É possível viver-se de forma financeiramente estável escrevendo guiões em Portugal? E se restringirmos a questão ao cinema apenas?
Como referi na pergunta anterior, já há bastante gente a viver como guionista. A realidade, contudo, é que a maior parte do trabalho vem da área da televisão. Escrever para cinema continua a ser, em muitos casos, um hobby. Eu posso considerar-me uma excepção - já vendi mais de dez guiões de longas-metragens, quatro das quais foram produzidas e outras duas estão em desenvolvimento ou pré-produção. Apesar disso, se for fazer as contas, é à escrita para televisão que fui buscar a maior parte do dinheiro que recebi.


É possível inovar numa indústria tão acanhada como o cinema português? Como é encarado o risco no panorama audiovisual português?
Os portugueses, de forma geral, são avessos ao risco. No caso do cinema, contudo, têm uma atitude completamente bipolar.
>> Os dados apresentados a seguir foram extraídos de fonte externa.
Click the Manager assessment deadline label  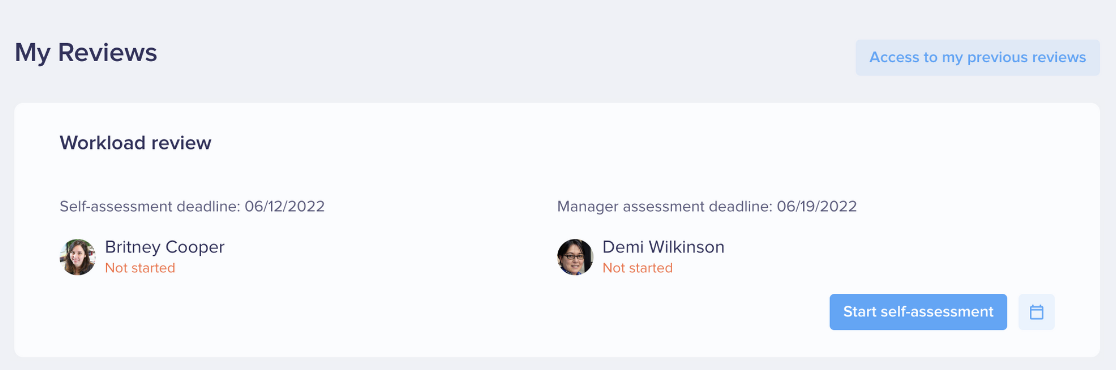point(665,207)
Ou buscam o risco pelo risco, enveredando por um cinema muito elitista, absolutamente despreocupado com o grande público; ou vão pelo menor denominador comum e se deixam reger por fórmulas comerciais que de fórmulas têm muito pouco, pois até agora têm acertado tanto nos sucessos de bilheteira como eu tenho na lotaria. A inovação possível, do meu ponto de vista, seria uma "terceira via", que alguns autores, em alguns momentos, têm começado a trilhar. Uma terceira via que passará, inevitavelmente, pelo primado das histórias sobre as histerias, sejam elas artísticas ou comerciais.
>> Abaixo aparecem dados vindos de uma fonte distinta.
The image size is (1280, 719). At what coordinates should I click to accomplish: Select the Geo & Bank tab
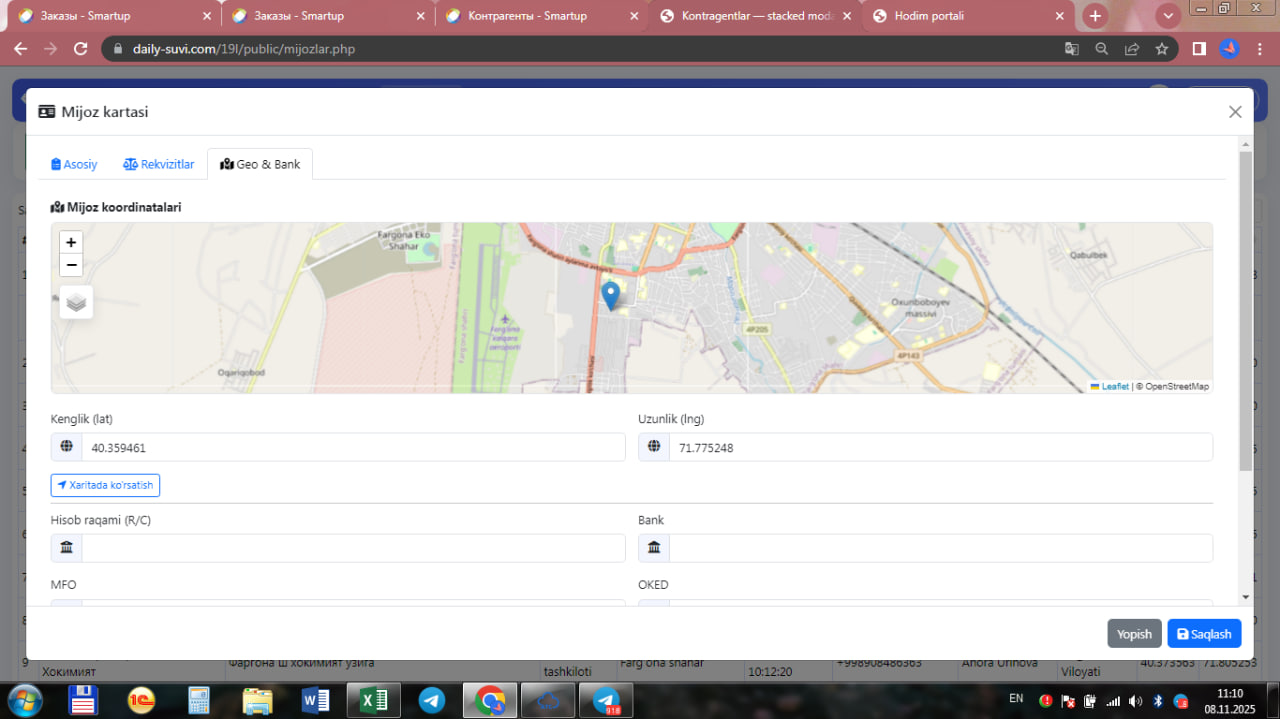[x=260, y=164]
A propalada barreira entre cinema de autor e cinema comercial existe? E em Portugal é particularmente visível?
Como diz a canção, "Tudo isso existe, tudo isso é triste" mas nem tudo isso tem de ser fado. Portugal é, segundo o último relatório do Observatório Europeu para o Audiovisual, o país da Europa em que menos cidadãos veem o seu próprio cinema. Só 2,5% dos bilhetes vendidos em Portugal em 2008 foram para filmes portugueses. A seguir a nós vem a Bulgária, com o dobro. Em países como Espanha, por exemplo, esses números foram muito superiores, rondando os 15%, o que significou 15 milhões de espectadores contra os 400.000 que viram filmes portugueses em Portugal.
Qual a razão deste estado de coisas? É óbvio que décadas de uma política cinematográfica de autor, em que os "autores" diziam coisas como "Quero que o público se f---!" (João César Monteiro) ou "Não faço filmes para as audiências de hoje, mas para as daqui a 100 anos" (João Mário Grilo) não ajudaram a criar um cinema popular.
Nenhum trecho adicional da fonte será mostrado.